I have the 2.66 model with 4GB RAM (all Apple original in 512's), ATI 1900XT, a WD 500 in bay 1 (Tiger), 2 WD 250's (Striped homes) in bays 2 and 3, and a Seagate 250 for other OS's (Vista Ultimate 64 and Ubuntu Edgy).
I have put the config back to how it came out of the box, re-installed the OS, reset the SMC and PRAM many times, but that has made no difference, it still happens occasionally in either configuration.
I have also experienced the same problem when using Linux booted in native mode. A click and then it reboots as if someone pulled the power. As it happened whilst booted in a different OS I am now assuming this is a firmware/hardware failure of some description somewhere along the line. As other users sometimes there are 2 or 3 reboots before it makes it back into the OS.

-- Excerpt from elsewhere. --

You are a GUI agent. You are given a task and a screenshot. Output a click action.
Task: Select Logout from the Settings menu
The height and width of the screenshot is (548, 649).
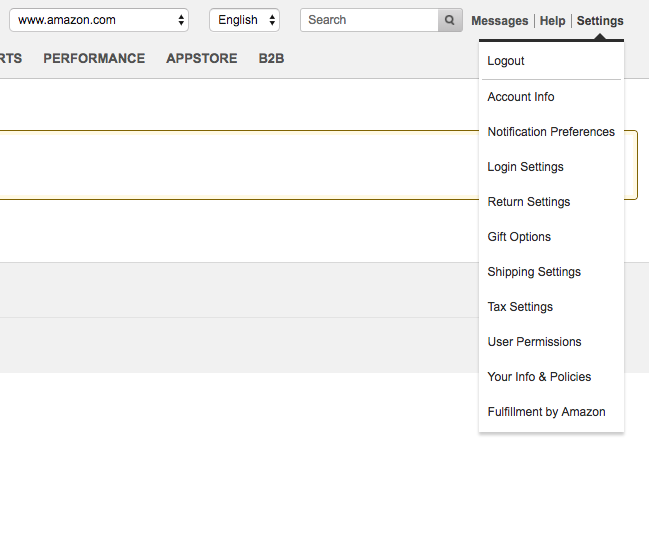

I have run all kinds of diagnostics programs and they all report no issues with anything. The only other problem I have observed is display corruption when using Aperture, but I have put this down to poor GPU usage, or maybe not...
My machine and display (20" ACD) are plugged in to a Belkin 1500VA UPS.
The UPS never complains about the power coming in and doesn't appear to have anything to do with these resets. It's stable and never complains.
I believe there is a faulty component in the Mac Pro power supply that is causing this, but I do not have enough knowledge or equipment to prove this. I have also suspected the graphics card on occasion but again, I have no evidence. I have spoken to Apple support about this, but even with the £200 Apple Care they said I would be without the machine for up to 2 weeks which is unacceptable to me as I need it to earn a living.
I have been living with the random reboots for now, but it has lost me several hours of work before now so it's becoming extremely disappointing and frustrating, especially having now spent in excess of £2500 on this machine. I expect better from Apple for the money.
I am about to spend a large amount of cash buying several new multicore intel workstations for my place of work. I am currently put right off the Mac Pro because of this unresolved issue, which is a shame. It's currently the only machine which will support all the OS's we need to use (Tiger, Vista and Ubuntu).
Any info on this would be greatly appreciated.